The third branch of competition policy is the area of mergers and acquisitions. Proposed mergers above a certain size of asset value and market share must be referred to the Commission, which has the power to block them or impose conditions on the deal. The merging of two ex-competitors into one business raises questions about the effects on consumers and the dominance of the new enterprise in the market. These questions have become particularly relevant with the rising tide of mergers and acquisitions which has followed the introduction of the Single Market, the adoption of the single currency and the increasing pace of globalisation.

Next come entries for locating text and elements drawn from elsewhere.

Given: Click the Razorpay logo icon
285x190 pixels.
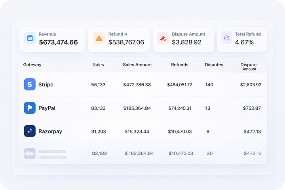Looking at the screenshot, I should (x=30, y=131).
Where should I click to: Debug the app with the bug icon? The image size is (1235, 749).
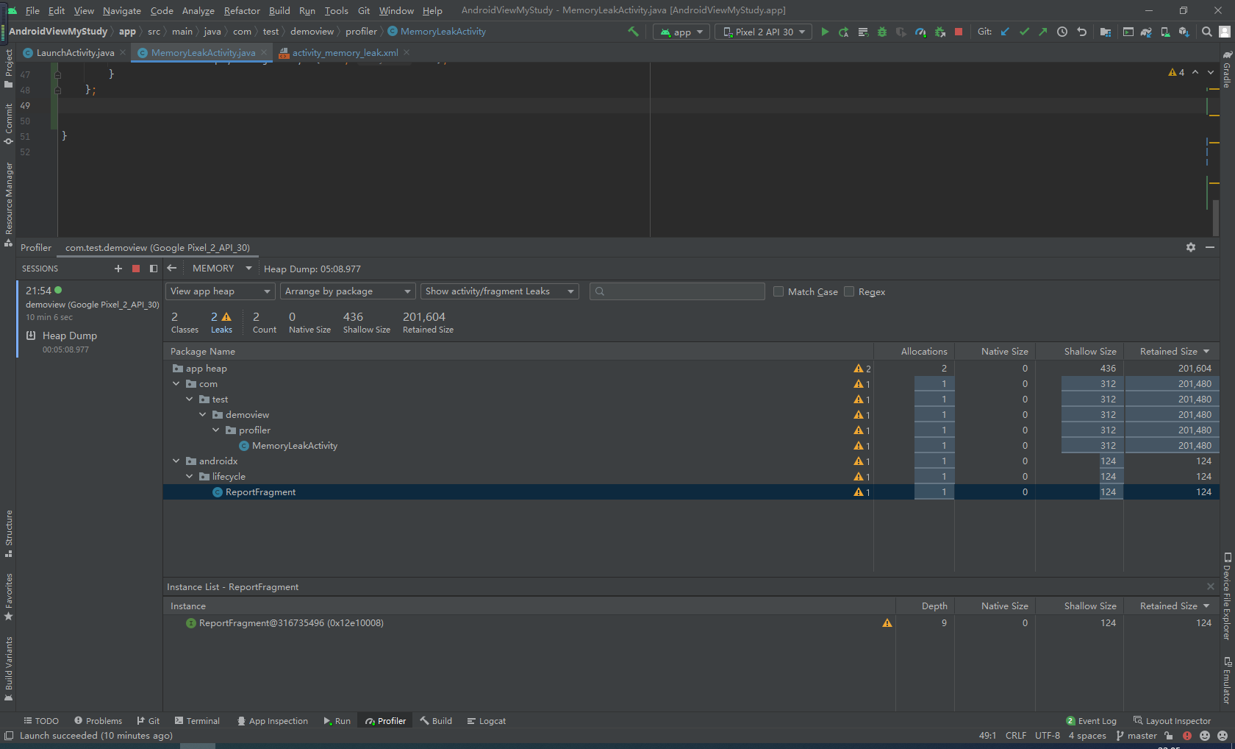pyautogui.click(x=881, y=32)
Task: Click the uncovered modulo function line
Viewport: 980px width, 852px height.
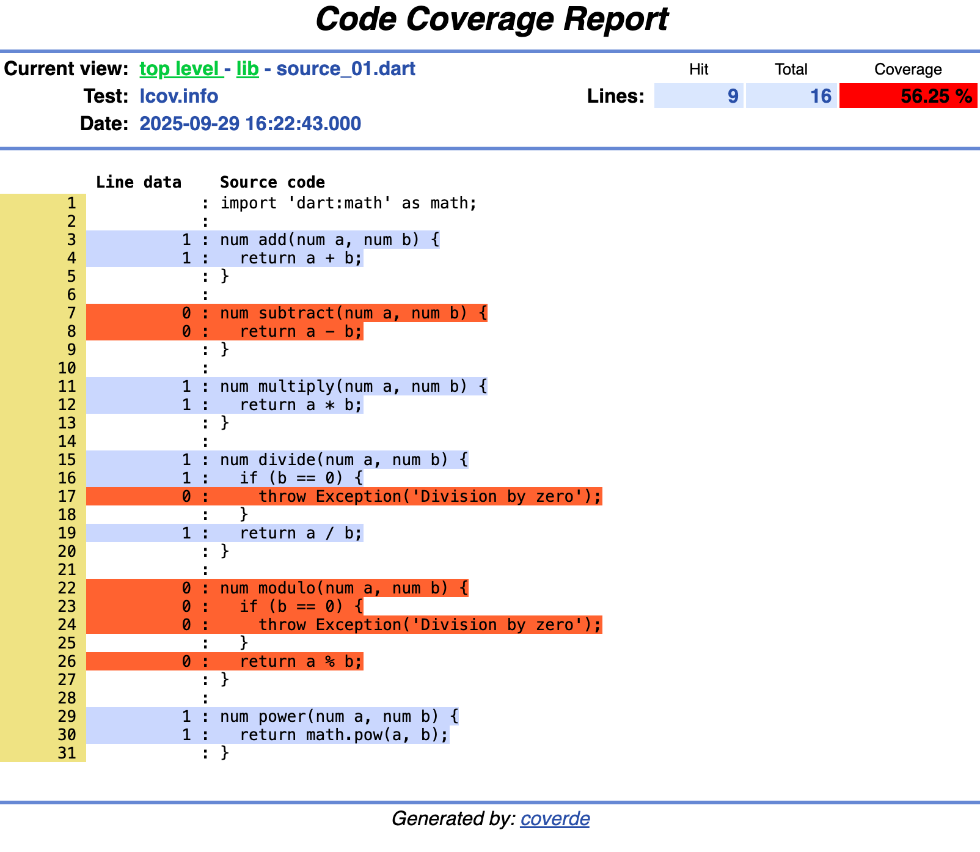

The rules relating to mergers have been revised within the last five years, with a new Council regulation governing the process in force from May 2004. These reforms included a substantial rewording of the assessment test for mergers which clarified the law so that it was clear that all post-merger scenarios posing a threat to competition are covered by the test. Whilst that aspect of the law was toughened, other aspects were streamlined to reduce the burden on business and to make it possible for companies to seek Commission approval for a proposed merger without a binding agreement to proceed.


The Treaties are sometimes criticized for giving the Commission the role of prosecutor and judge at once. Although it takes the initial decisions on breaches of competition law and imposes the penalties, the Commission operates within a legal framework, which is itself carefully controlled.

An action which the Commission intends to take against a firm or group of firms can be stopped in its tracks by the Hearings Officers, officials independent of the Commission’s Directorate-General of Competition, who report directly to the Competition Commissioner. A Commission finding and the imposition of a penalty on an enterprise can be the subject of an appeal to the European Court of Justice, which will scrutinise both the alleged facts and the procedure used. Decisions of the Commission have quite often been set aside by the Court but in notable cases like that of Microsoft they have been upheld.

The competition rules under the Treaty and the powers given to the Commission are quite similar, but not identical, to the powers of the competition authorities in the US and in some other advanced economies.

Prepared April 2006; revised September 2007.